Music

Spotlight: The Art of Live Footage

We’ve looked at found footage collages, now let’s enter from the other end of the video spectrum, where the actual band is front and center. In recent years, any kid with a camera can share some shaky evidence of a show. That development is both entertaining and unfortunate, given that quality usually takes a back seat to speed and relevance. But, among the upload sea, a generation of videographers are raising the standard for performance clips. And now with advancements in recording equipment and web capacity, viewer expectations have caught up, and these projects can more easily float around, which is a win for them, bands, fans … everyone. Some highlights, below.


Perhaps no one site has done more with the craft than La Blogotheque, home of the Take Away Show. Since 2006, independent filmmaker Vincent Moon has shot hundreds of bands doing organic, one-take performances, with spontaneous framing and a unique, warm-toned brand. His late-night session with a young Yeasayer in 2008, still remains one of his best, so we’ll start things off with this classic.


Whatever side of the Maus fence you’re on, there’s no denying the mania in this man’s eyes. And that sort of detail might go under-appreciated in a lesser production. Photographer/videographer Ian Perlman is a staple to the music scene in Brooklyn, with a number of music videos to his credit (Twin Sister, Beach Fossils, Tennis, etc) and having taped countless shows. See more at his Vimeo page.


Ray Concepcion came into blog consciousness around 2009 on a tasteful string of live clips, characterized by single shots, aburpt/abstract close-ups and hand-held effects responding to changes in song—like the seizure that strikes each guitar solo on this Woods clip. Numerous early pieces remain at his Vimeo, and look no further than Pitchfork.tv for more recent work.

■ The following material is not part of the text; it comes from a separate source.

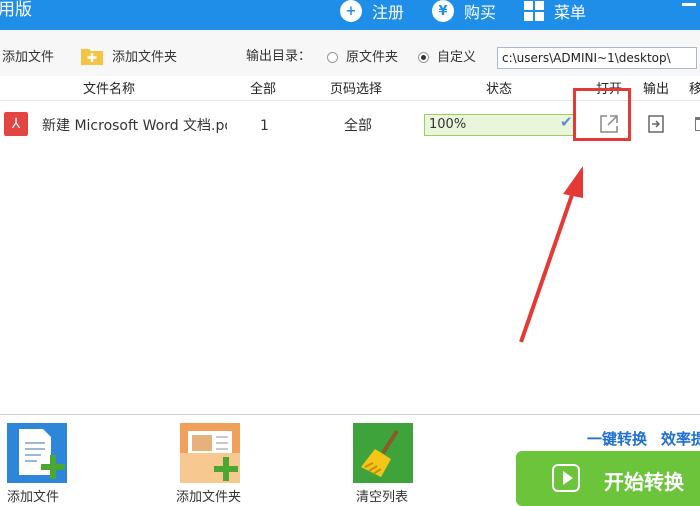 This screenshot has width=700, height=506. I want to click on menu-button: 菜单, so click(555, 11).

The melody of My Bloody Valentine, the mood of Memoryhouse, and the lens of San Francisco visual collective Yours Truly — what a dreamy combination. The band had been closing their sets with the cover, and a few dim, point and shoot bootlegs had already circulated YouTube, and then this came along and gave it real justice.


Another gem from the YT vault, this Morning Bender’s moment created a massive, San Francisco-centric version of “Excuses” that eventually become even more popular than the album version, like the blog equivalent to an MTV Unplugged single.